Situé au sud-est de la République du Mexique, l’Etat de Campeche abrite la Réserve de biosphère de Calakmul (où se trouve une très ancienne cité Maya perdue au milieu de la jungle mexicaine). A la périphérie de cette réserve naturelle, nous sommes allées à la rencontre de « Union 20 de junio », communauté également appelée « la Mancolana ». Parmi ses habitants, Don Juan, un maya Tzeltal originaire du Chiapas, nous a raconté son histoire…

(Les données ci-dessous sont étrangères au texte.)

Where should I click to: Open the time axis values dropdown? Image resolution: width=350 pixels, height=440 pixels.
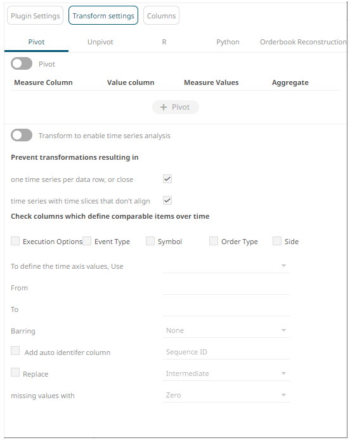click(x=226, y=266)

Don Juan : sa vie, sa famille, sa communauté

Le père de Don Juan était ouvrier agricole dans une grande hacienda ou « rancho » au sud du Chiapas. A ce titre, il ne possédait pas de terre sinon un lopin contigu à sa maison («généreusement» mis à disposition par son propriétaire) qui ne lui permettait pas d’assurer la subsistance alimentaire de sa famille (voir article à venir sur l’histoire agraire du Mexique). A la mort du patriarche, le tout jeune Don Juan quittât l’hacienda en compagnie de sa mère et de ses frères en quête de nouvelles terres. Ils trouvèrent refuge dans la ferme de son oncle, alors nouveau ejidatario[1] au sein de la Selva Lacandona (toujours dans la Chiapas).

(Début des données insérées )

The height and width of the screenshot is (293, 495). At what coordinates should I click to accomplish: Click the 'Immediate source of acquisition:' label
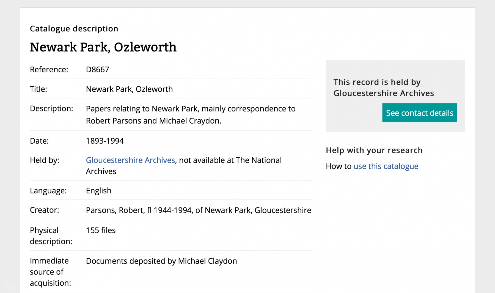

Devenus jeunes hommes, Don Juan et ses frères durent se mettre à la recherche de terres à cultiver, l’oncle ne pouvant ou ne voulant pas leur léguer une partie de ses terres. Entretemps, le gouvernement fédéral déclara en 1972 la région de Lacandona comme « zone prioritaire de conservation » de la biodiversité. L’objectif affiché alors était de protéger les immenses ressources naturelles tout en limitant l’établissement et l’expansion de communautés humaines dans la selva. C’est-à-dire que non seulement le gouvernement ne distribuait plus de terres aux bénéficiaires de la réforme agraire (voir article à venir sur l’histoire agraire du Mexique), mais une grande partie des ejidos déjà formés (notamment ceux des groupes ethniques arrivés plus tard comme les Tzeltals et les Tzols) devaient quitter la réserve pour aller s’installer ailleurs. Forts des promesses gouvernementales facilitant l’implantation de nouveaux centres urbains ejidales, certains sont alors partis. D’après Don Juan, d’autres ont voulu rester : « donde nacimos, moriremos », mais ils virent leurs maisons brûler et furent finalement obligés de partir. Et cela dans des circonstances assez floues : l’Etat tentait, dans cette région agitée politiquement et socialement, de monter les communautés les unes contre les autres, selon le concept sarkozien du « diviser pour mieux régner ».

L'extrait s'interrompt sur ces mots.